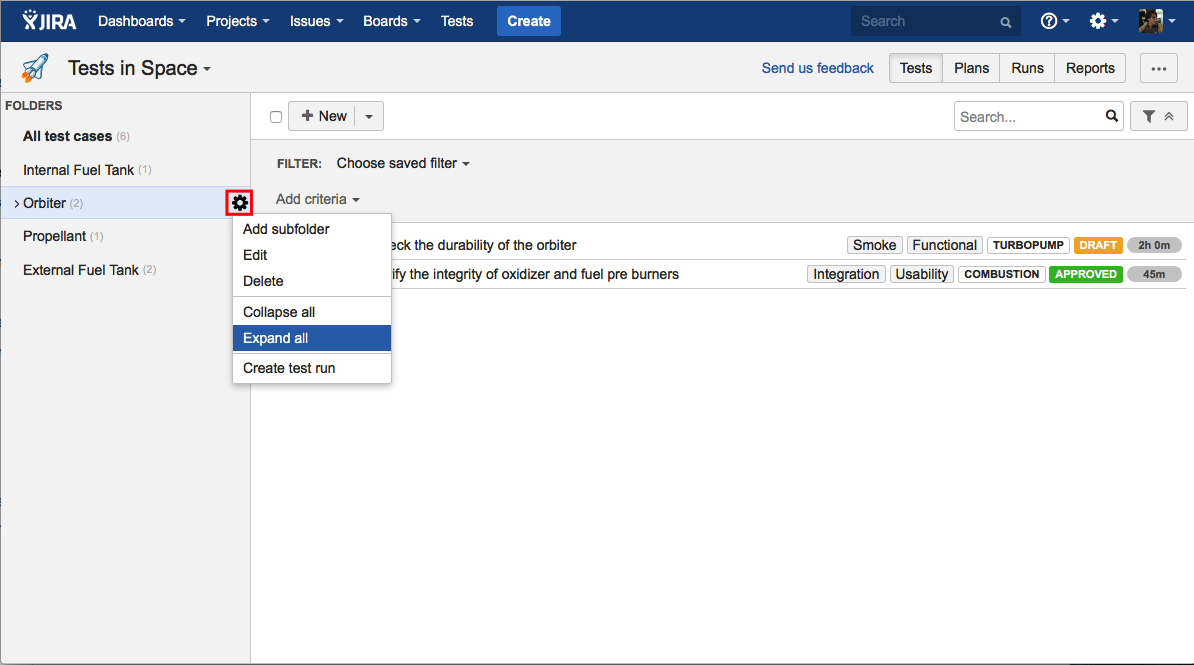Image resolution: width=1194 pixels, height=665 pixels.
Task: Open the more options ellipsis button
Action: point(1158,68)
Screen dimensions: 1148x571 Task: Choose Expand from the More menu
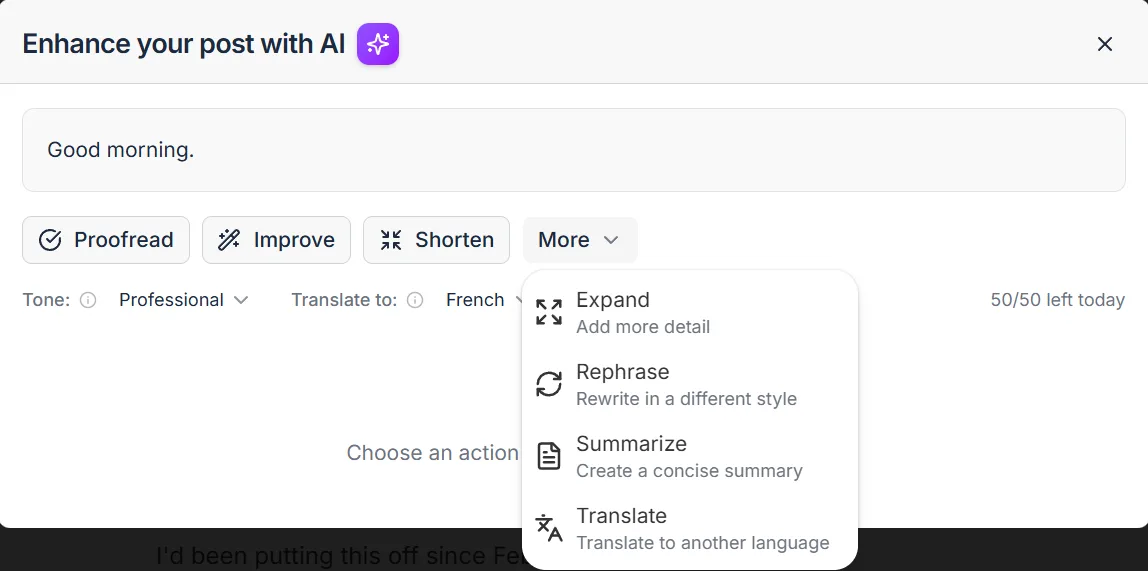(690, 312)
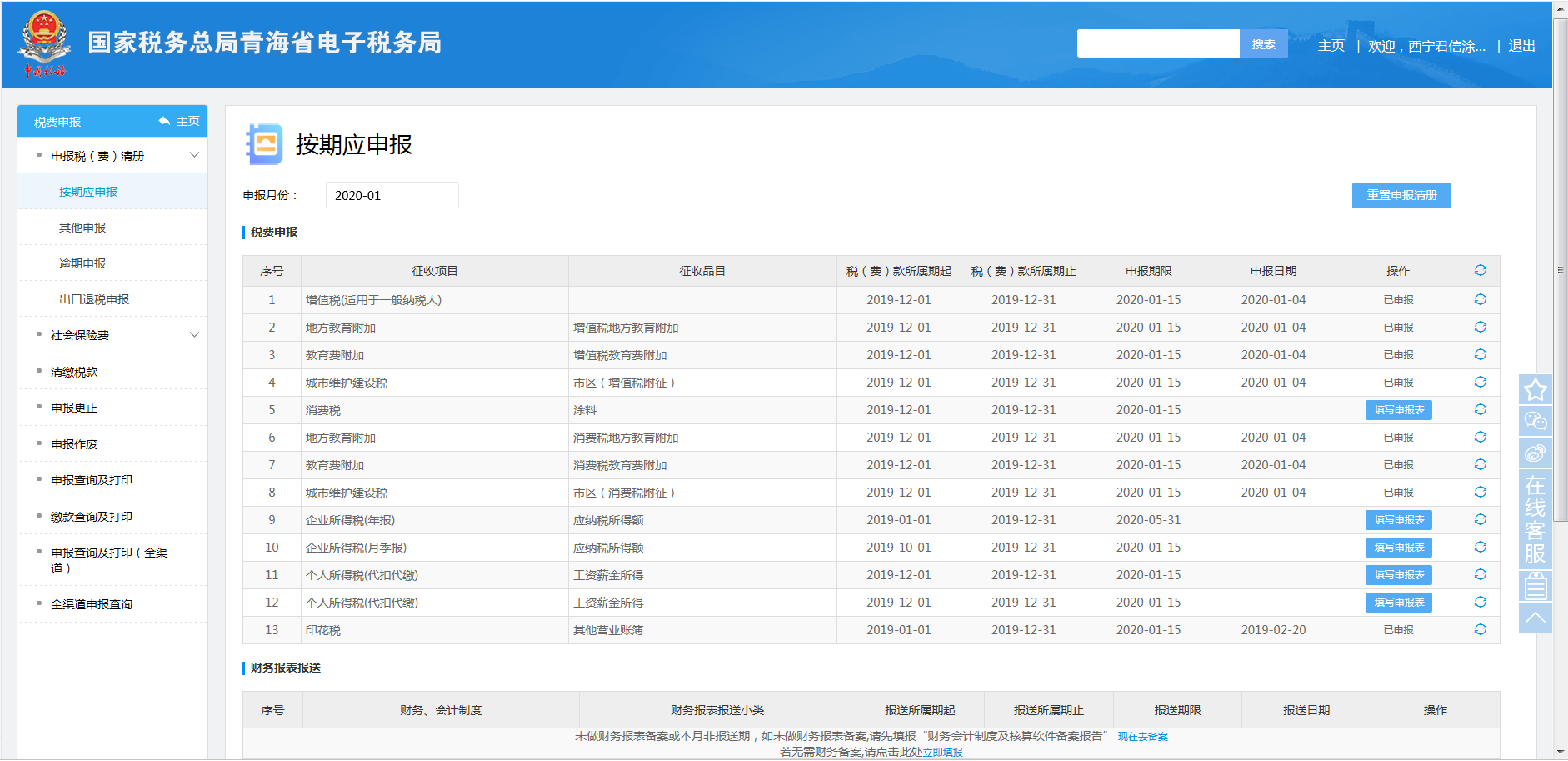Viewport: 1568px width, 761px height.
Task: Open the WeChat icon in floating sidebar
Action: [x=1535, y=421]
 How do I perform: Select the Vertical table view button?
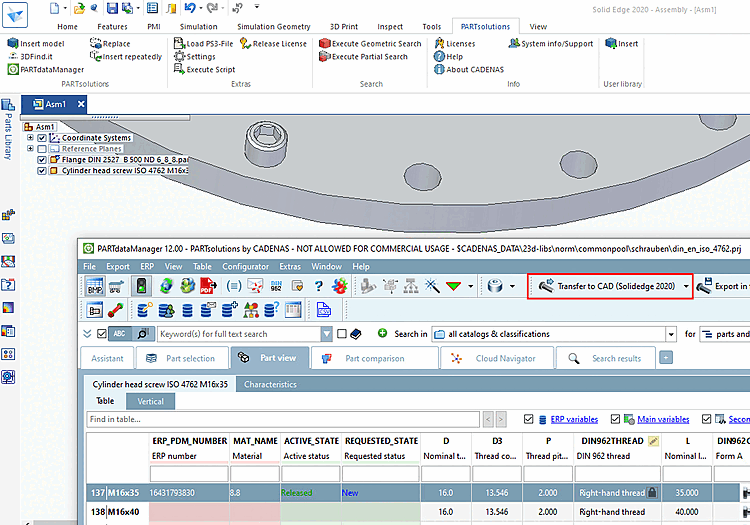pos(150,401)
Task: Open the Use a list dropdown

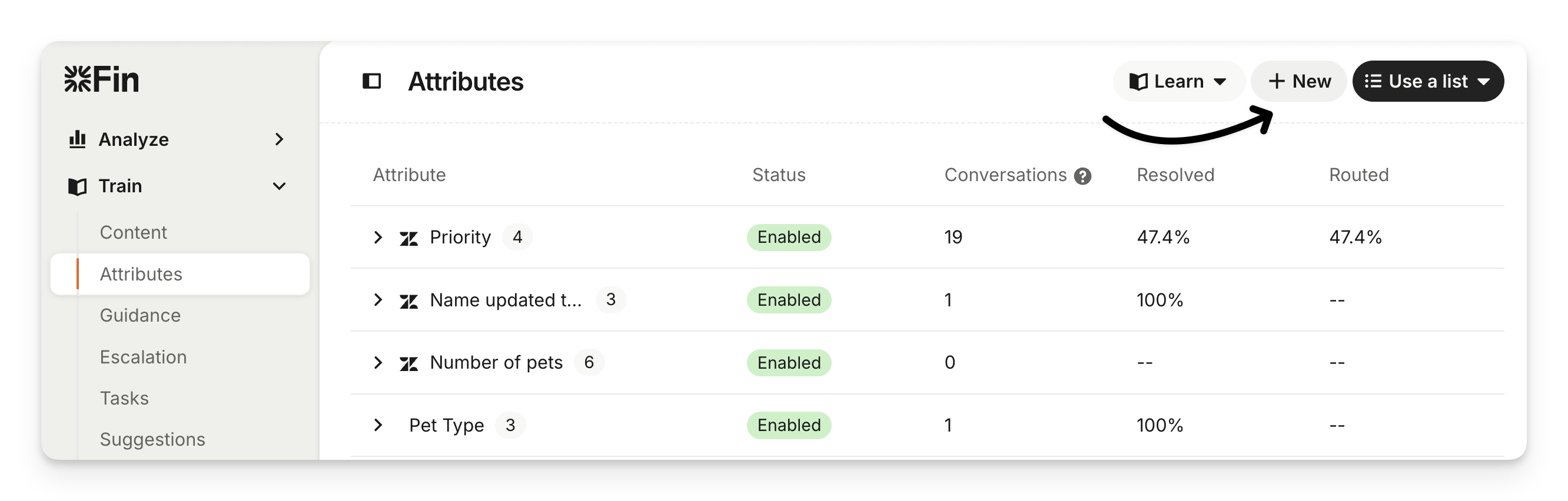Action: [x=1427, y=82]
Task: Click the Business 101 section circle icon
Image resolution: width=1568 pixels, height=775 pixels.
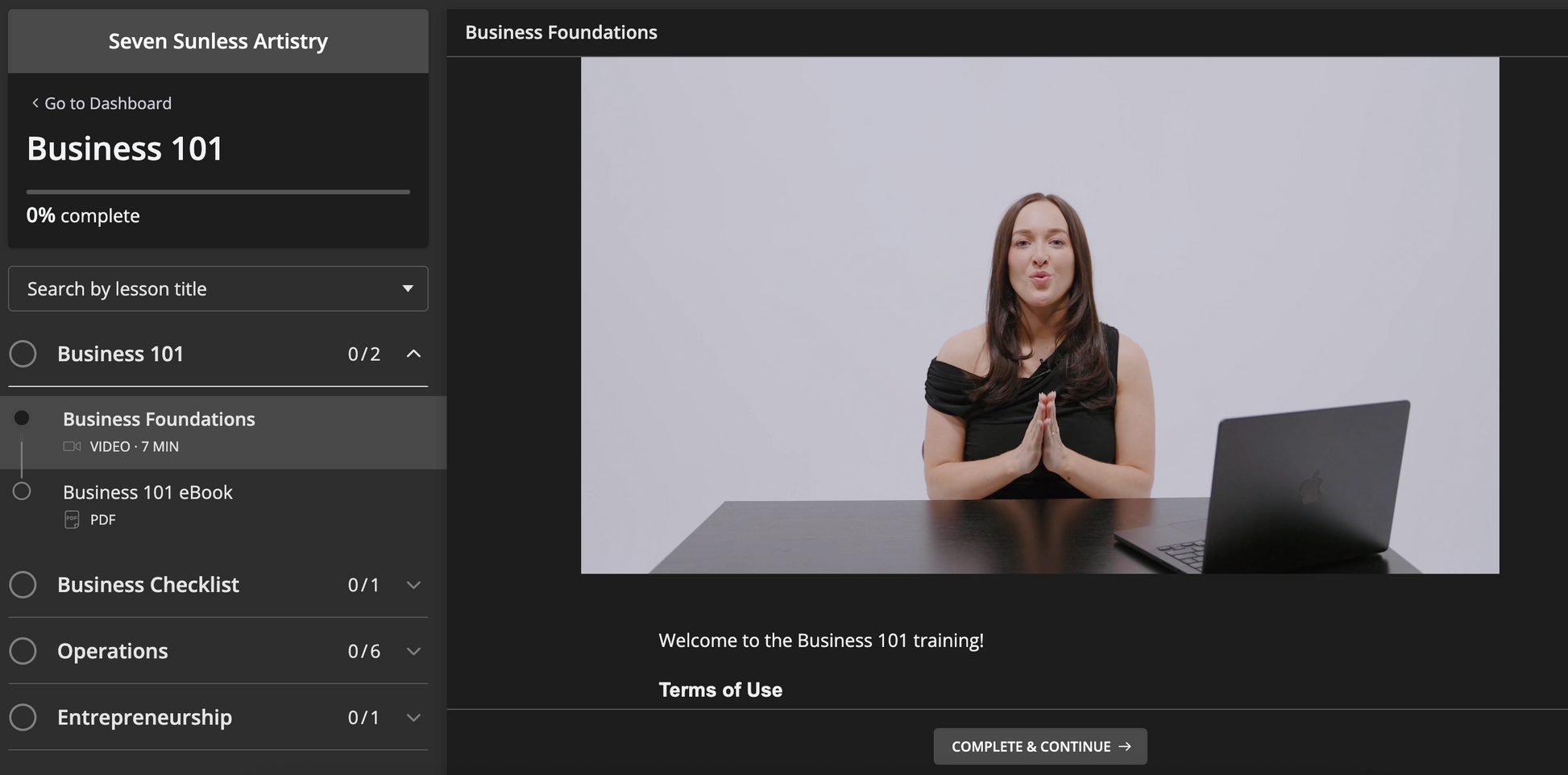Action: click(23, 354)
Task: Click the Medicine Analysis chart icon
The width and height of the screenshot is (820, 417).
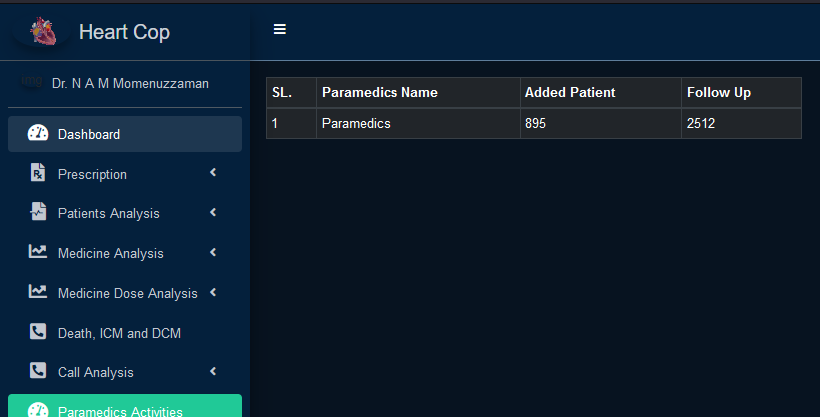Action: pos(38,252)
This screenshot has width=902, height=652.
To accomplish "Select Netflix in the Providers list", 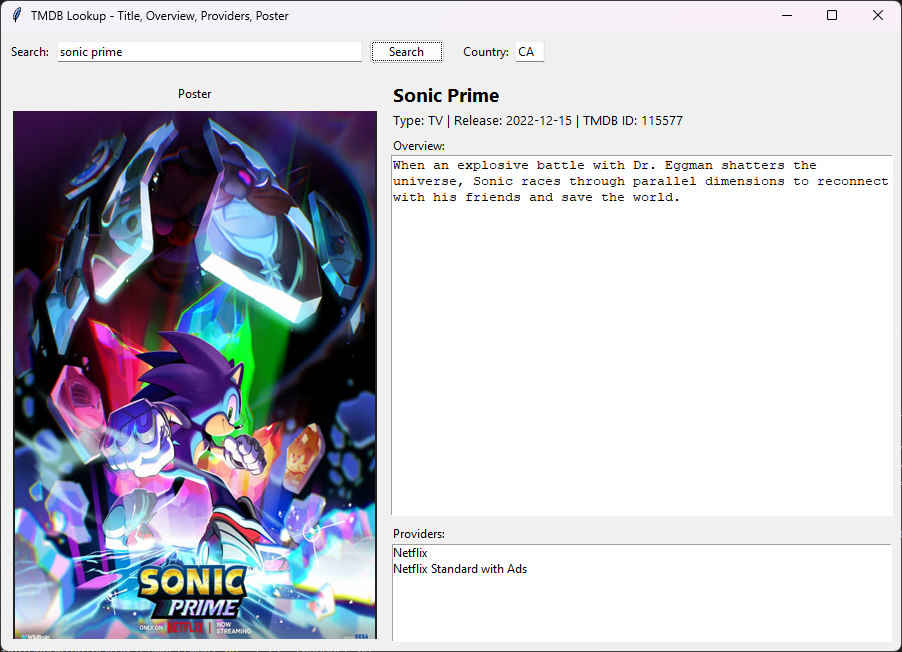I will tap(410, 553).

==========

Task to complete
Above are the records; return the lines in them from the one with "Screen dimensions: 1148x571" to the one with "Task: Click the Business", inclusive, exactly and without images.

Solution for this problem
Screen dimensions: 1148x571 Task: Choose Expand from the More menu
(690, 312)
Viewport: 1568px width, 761px height.
Task: Open the WeChat icon in floating sidebar
Action: [x=1535, y=421]
 How do I perform: Select the Vertical table view button?
pos(150,401)
Task: Open the Use a list dropdown

Action: [x=1427, y=82]
Task: Click the Business 101 section circle icon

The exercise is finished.